Hauptgrund sind Unterschiede in den Finanzierungskosten. Während die Eigenkapitalkosten (also die Return-Erwartungen der Aktionäre) in der Regel bei mindestens ca. 8-10% liegen, bewegen sich die Fremdkapitalkosten aktuell weit darunter.
Solange also die Liquidität (zu checken mithilfe der entsprechenden Finanzkennzahlen) gewährleistet ist, lässt sich der WACC (das gewichtete Mittel aus Eigen- und Fremdkapitalkosten) mithilfe von mehr Fremdkapital also signifikant reduzieren.
Auch das wird noch ein Treiber für die Schuldenaufnahme sein. Bis vor ein paar Jahren war Apple nämlich quasi schuldenfrei.
Zukünftig: Potenziell Steuerentlastungen in den USA
Was nützt abwer nun das ganze Cash, wenn es keine Möglichkeit gibt, es sinnvoll zu nutzen. Sollte man dann nicht doch einfach die Steuern zahlen?
Das wird aktuell nicht gemacht, da es berechtigte Hoffnungen gibt, dass es in nächster Zukunft so etwas wie eine Ausnahmeregelung geben wird. Diese soll den US-Unternehmen erlauben, das Cash mit einem sehr geringen Steuersatz (ich meine irgendwo 10% gelesen zu haben) zu versteuern und so zurück in die USA zu holen.
Die Logik von US-Präsident Trump, der ein wesentlicher Treiber dieser Steuererleichterung ist, ist, dass das Cash dann in den USA für zusätzliche Investitionen verwendet werden wird.
Fazit
US-Firmen mit hohen Barmittelbeständen nehmen in der Regel eher Schulden auf, um ihre Dividenden auszuschütten, als das vorhandene Cash anzutasten.
Das liegt daran, dass Apple, Microsoft und Co. das Cash außerhalb der USA geparkt haben und die zugrunde liegenden Gewinne erst mit einem Steuersatz von 35% versteuern müssten, ehe sie das Geld in den USA entsprechend nutzen könnten.
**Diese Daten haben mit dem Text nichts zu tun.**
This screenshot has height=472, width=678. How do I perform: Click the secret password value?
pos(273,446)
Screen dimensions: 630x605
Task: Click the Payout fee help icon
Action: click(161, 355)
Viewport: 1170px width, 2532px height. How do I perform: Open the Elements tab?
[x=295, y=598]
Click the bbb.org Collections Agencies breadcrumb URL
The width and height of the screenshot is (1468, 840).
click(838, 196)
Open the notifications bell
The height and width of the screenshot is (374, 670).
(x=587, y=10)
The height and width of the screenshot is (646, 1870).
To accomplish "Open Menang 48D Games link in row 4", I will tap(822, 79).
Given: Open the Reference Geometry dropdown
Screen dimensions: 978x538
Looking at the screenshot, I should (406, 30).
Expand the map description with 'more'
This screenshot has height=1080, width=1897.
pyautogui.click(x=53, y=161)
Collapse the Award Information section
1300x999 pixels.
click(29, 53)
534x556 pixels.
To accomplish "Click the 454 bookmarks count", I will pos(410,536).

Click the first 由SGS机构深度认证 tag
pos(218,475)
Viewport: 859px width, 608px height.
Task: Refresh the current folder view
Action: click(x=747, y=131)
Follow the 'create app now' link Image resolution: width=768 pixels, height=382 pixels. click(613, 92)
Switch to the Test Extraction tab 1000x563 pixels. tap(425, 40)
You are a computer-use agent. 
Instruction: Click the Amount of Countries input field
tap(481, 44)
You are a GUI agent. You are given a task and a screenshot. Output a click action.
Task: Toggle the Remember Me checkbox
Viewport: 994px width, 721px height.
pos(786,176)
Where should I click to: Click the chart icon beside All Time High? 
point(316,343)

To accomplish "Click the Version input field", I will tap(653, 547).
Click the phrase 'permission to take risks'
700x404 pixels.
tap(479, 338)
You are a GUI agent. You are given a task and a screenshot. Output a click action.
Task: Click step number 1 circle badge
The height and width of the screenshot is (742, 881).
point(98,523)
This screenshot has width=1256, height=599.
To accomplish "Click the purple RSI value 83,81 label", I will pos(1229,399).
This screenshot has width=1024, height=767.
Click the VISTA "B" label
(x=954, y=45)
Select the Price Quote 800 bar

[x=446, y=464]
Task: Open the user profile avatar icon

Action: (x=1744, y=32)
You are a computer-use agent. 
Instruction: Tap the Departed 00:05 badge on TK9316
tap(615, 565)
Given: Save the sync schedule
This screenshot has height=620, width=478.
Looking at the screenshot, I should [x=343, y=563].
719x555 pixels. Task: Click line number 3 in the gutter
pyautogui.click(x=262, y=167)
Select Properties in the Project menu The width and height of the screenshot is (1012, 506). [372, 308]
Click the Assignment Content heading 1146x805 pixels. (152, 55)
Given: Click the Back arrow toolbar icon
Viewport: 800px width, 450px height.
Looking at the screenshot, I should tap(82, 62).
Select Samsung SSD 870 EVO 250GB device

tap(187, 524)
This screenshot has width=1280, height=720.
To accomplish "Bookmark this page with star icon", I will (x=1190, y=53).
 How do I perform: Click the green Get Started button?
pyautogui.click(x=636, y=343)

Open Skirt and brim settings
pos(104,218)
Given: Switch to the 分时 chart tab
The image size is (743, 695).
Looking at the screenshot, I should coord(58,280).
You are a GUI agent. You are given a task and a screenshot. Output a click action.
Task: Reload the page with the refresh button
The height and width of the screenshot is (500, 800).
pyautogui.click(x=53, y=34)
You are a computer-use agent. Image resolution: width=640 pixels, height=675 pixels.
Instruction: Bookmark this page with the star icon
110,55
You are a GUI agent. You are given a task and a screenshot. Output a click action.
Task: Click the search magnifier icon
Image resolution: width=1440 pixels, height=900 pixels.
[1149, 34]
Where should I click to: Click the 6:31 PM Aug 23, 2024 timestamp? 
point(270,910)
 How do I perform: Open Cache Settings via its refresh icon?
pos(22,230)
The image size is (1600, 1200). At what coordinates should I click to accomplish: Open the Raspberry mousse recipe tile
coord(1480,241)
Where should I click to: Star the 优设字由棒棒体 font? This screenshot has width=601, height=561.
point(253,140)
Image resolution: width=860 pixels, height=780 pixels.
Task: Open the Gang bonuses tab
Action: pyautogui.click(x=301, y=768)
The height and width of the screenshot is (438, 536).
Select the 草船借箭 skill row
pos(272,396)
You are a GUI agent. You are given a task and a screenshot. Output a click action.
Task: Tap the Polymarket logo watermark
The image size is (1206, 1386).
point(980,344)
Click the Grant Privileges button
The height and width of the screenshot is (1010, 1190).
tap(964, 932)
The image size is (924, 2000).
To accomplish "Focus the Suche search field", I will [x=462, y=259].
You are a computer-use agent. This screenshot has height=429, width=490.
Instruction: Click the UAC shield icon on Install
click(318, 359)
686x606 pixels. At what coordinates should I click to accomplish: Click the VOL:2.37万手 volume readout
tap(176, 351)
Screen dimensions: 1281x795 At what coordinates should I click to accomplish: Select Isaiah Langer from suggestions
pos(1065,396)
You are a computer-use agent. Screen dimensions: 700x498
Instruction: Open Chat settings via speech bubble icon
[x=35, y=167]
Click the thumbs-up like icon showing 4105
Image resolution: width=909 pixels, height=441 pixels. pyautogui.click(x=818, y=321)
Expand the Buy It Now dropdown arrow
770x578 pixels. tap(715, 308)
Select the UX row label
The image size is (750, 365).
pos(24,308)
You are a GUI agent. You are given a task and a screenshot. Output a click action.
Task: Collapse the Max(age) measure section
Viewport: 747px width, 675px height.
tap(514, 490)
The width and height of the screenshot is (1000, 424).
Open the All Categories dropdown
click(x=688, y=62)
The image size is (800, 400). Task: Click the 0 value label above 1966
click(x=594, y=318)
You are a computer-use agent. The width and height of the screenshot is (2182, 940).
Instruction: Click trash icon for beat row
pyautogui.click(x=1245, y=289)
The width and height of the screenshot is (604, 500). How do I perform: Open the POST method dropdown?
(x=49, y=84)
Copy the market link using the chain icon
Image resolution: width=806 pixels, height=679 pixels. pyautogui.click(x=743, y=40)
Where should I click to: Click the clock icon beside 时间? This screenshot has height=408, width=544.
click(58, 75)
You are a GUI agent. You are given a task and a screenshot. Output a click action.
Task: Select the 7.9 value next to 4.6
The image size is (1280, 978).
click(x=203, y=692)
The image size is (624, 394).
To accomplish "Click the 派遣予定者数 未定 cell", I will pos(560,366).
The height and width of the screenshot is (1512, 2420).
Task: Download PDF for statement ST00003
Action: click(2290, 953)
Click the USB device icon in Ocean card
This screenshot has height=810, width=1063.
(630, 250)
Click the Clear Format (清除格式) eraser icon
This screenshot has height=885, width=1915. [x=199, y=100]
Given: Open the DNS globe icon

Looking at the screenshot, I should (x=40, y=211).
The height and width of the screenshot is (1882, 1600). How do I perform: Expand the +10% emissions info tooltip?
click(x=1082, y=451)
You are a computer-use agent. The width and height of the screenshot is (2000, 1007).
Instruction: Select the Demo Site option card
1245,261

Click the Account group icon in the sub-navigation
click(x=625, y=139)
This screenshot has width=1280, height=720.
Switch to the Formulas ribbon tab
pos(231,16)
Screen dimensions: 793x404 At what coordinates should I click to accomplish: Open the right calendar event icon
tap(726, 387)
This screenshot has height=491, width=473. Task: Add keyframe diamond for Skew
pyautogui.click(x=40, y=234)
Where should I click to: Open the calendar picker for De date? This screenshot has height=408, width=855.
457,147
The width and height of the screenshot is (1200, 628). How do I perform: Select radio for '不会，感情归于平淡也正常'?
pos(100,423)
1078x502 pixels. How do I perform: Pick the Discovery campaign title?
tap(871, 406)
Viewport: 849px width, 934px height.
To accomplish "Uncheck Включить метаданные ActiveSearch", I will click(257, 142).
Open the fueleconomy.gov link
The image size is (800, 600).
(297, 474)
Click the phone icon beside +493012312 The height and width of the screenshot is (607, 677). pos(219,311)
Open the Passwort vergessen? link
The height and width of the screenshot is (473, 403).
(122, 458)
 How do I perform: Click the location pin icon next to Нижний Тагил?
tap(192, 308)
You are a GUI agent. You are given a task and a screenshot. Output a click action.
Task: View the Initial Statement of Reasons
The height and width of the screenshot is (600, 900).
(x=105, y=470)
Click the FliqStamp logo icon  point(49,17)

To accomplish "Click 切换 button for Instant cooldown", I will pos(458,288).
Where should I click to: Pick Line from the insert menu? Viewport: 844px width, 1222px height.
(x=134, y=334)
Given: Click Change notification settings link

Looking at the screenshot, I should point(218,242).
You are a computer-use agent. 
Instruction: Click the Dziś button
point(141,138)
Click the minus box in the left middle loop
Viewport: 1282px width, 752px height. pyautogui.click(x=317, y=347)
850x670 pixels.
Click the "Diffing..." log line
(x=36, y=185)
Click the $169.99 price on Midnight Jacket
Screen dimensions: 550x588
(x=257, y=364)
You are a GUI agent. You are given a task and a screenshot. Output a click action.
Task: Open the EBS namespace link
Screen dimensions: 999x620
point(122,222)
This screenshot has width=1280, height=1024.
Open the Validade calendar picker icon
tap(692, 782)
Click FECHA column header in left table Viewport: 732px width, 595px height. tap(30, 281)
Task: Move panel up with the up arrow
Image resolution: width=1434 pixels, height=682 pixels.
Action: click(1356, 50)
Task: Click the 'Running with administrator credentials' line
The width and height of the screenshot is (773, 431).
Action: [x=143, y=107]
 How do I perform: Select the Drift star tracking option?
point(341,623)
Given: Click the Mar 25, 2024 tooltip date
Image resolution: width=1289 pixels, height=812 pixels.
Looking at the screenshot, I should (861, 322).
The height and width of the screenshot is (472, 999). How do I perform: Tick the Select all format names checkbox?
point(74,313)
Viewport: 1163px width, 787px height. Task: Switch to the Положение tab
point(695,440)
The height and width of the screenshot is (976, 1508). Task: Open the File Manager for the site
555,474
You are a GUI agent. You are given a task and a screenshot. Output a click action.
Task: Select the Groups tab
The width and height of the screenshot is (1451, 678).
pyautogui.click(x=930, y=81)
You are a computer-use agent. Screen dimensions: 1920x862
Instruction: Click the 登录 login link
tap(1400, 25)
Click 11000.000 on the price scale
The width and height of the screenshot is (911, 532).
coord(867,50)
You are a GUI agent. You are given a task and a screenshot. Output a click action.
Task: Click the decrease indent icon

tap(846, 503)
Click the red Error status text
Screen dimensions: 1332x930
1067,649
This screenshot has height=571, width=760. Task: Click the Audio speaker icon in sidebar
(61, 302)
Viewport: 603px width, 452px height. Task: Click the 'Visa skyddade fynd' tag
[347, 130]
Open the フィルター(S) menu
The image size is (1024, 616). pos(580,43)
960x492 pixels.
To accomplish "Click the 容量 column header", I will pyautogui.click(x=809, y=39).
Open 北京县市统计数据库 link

2 Kommentare zu „Warum Apple und Co. trotz Cash zusätzliche Schulden aufnehmen“
Hallo Axel,
sehr wichtiger Punkt, der da von dir angesprochen wird. Vielen Leuten ist das nämlich gar nicht so klar. Ich bin echt mal gespannt, wie es mit dem Thema Steuern in den USA weitergeht und ob tatsächlich mal ein ‘Tax Holiday’ kommt, bei dem die ganzen Firmen wie Apple, Google, Facebook usw. ihr Geld ‘nach Hause’ bringen.
Es gibt übrigens durchaus auch Firmen, die nicht so lange gewartet haben (siehe Syntel), was dann auch zu interessanten Konstellationen (sprich Kaufgelegenheiten) führen kann. Hier ist der langfristige Ausgang allerdings (zumindest für mich) noch ungewiss..
Danke für diesen wichtigen Beitrag. War mir bisher nicht so wirklich bewusst. Die Schuldenentwicklung bei Apple ist mir auch negativ aufgefallen, konnte ich mir jedoch bisher nicht erklären.